State self-reviews: Has the Gijima principle been narrowed?
This case marks a determined distinction from the Constitutional Court’s contentious decision in State Information Technology Agency SOC Limited v Gijima Holdings (Pty) Limited 2018 (2) SA 23 (CC) which held that the Promotion of Administrative Justice Act, 2000 does not apply when an organ of state, acting in its own interest, seeks to review its own decision. This being so because the right to just administrative action enshrined in section 33 of the Constitution rights is, according to Gijima, only enjoyed by private persons. The State is a bearer of those obligations. Such self-reviews must be pursued, so Gijima held, under the broader rubric of the principle of legality. It is an open secret that Gijima has not found universal favour with many questioning its foundational basis and philosophical underpinnings. What Gijima did leave open, however, was a scenario where: in seeking a review of its own decision or of another – an organ of state is acting in the public interest in terms of section 38 of the Constitution. In Compcare, the SCA was called to determine the correct pathway in this scenario.
The facts in Compcare were at first blush rather straightforward: Compcare Wellness Medical Scheme, a medical scheme registered in terms of the Medical Schemes Act, applied to the Registrar of Medical Schemes for approval to change its name. It intended on changing its name to “Universal Medical Scheme” to align itself with its administrator, Universal Healthcare Administrators (Pty) Ltd. The Registrar is empowered to refuse to register a medical scheme’s name or to change a medical scheme’s name if this would be ‘likely to mislead the public’. The Registrar therefore denied the request on the basis that it would likely ‘mislead the public’, despite various steps that Compare was willing to implement to mitigate any potential confusion between itself and its administrator. Here, Compcare argued that with these mitigating factors, there was no ascertainable harm or prejudice to its members or to the general public if a medical scheme and its administrators share a common brand. This proposal, however, indicated that Compcare was aware of the potential for the public to be misled. The Registrar’s decision was subsequently upheld on appeal by the appeal committee of the Council of Medical Schemes.
Things then took a turn for the worse. Following the ruling of the appeal committee, Compcare elected to appeal to the Appeal Board. The Appeal Board upheld the appeal and ordered the Registrar to give effect to the name-change subject to conditions regarding the steps to be taken by Compcare to avoid the likely confusion.
The Registrar and the Council brought an application in the Gauteng Division of the High Court, Pretoria for the review and setting aside of the Appeal Board’s decision. The High Court held that the Appeal Board had misdirected itself in granting the appeal and by ordering the Registrar to approve the name-change subject to conditions. In the result, the High Court reviewed and set aside the Appeal Board’s decision to give effect to Compcare’s name change. It is the decision of the SCA that concerns us.

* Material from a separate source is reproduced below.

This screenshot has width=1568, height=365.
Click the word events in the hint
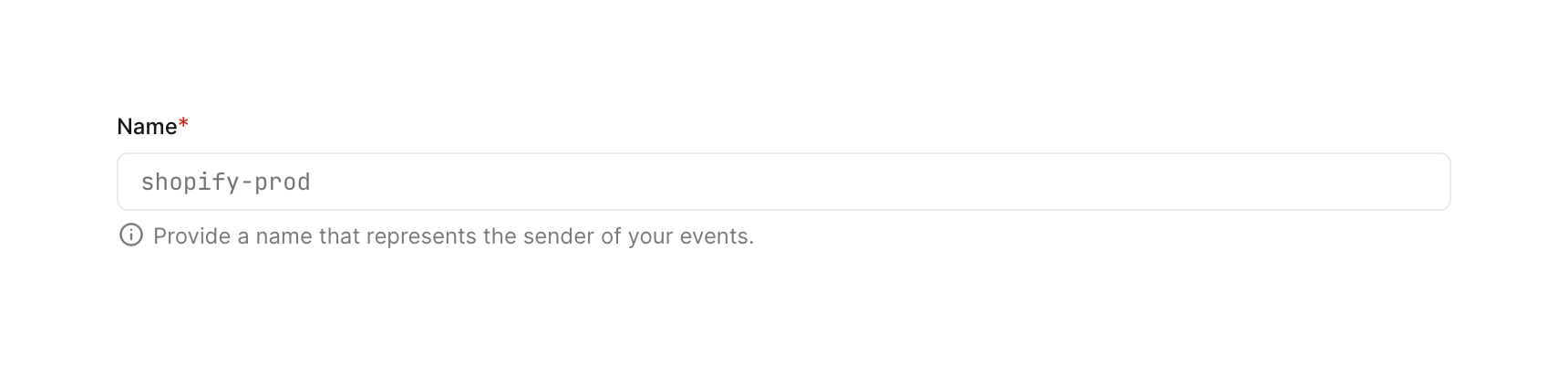tap(717, 236)
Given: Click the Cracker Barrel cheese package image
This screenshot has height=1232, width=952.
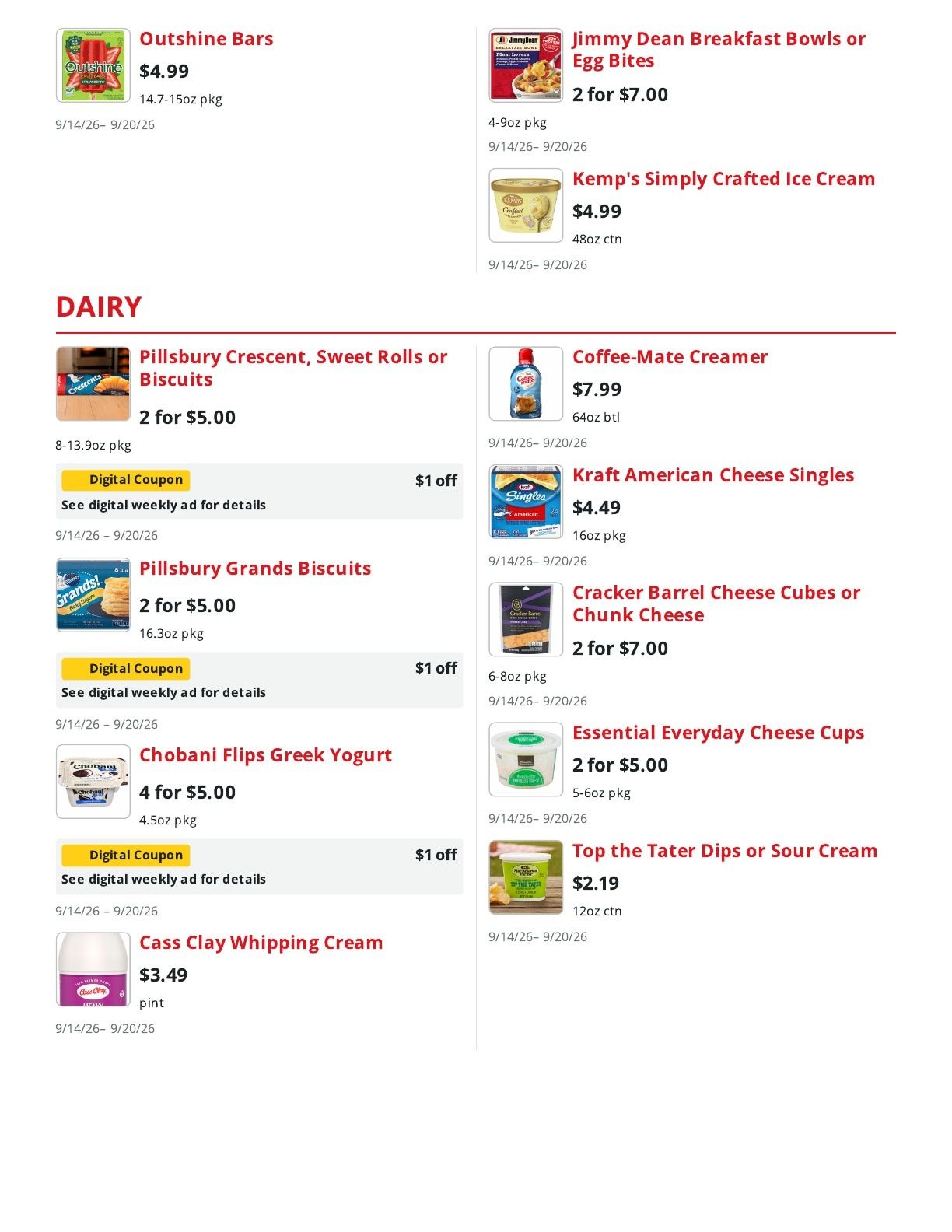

The central issue before the SCA was whether the correct pathway to review the decision of the Appeal Board by the Registrar and the Council was via PAJA or the principle of legality – the latter being applicable when the exercise of the public power does not fall within the definition of administrative action in PAJA. Unlike the state applicant in Gijima, the Registrar and the Council grounded their standing to review the Appeal Board’s decision on section 38(d) of the Constitution, which grants standing to approach a Court to “anyone acting in the public interest”. This was buttressed by the fact that the Medical Schemes Act contemplates the possibility of a proposed name change causing harm to the public. Both the High Court and the Supreme Court of Appeal readily accepted that the Registrar and the Council were acting in the public interest.
Ultimately, the SCA held that PAJA was the correct pathway to upset the decision of the Appeal Board. This was so because when the Registrar and the Council brought the review application in the public interest, they did so in order to safeguard the fundamental right of each member of the public to just administrative action as enshrined in section 33 of the Constitution. The SCA found that the Registrar and the Council in fact stepped into the shoes of members of the public on whose behalf they litigated and, in this sense, they were, despite being organs of state, bearers of fundamental rights to just administrative action.
To get back to the earlier query. What’s in a name? The answer remains: quite a lot. That is so because while a review in terms of the principle of legality and under PAJA may produce the same result, the path varies. So rather than narrowing Gijima, Compcare presents a significant development on the proper approach to the constraints placed on organs of state in the review of decisions by the other organs of state. The case further raises important questions regarding the State’s ability to review decisions under PAJA, when acting in the public interest. It remains to be seen whether the impact of the decision in Compcare is limited to the semantics of the name of a medical scheme, or whether it in fact opens a new chapter on which the State’s ability to review its own decisions can be further developed and interrogated. Either way, this does not appear to be the end of this saga!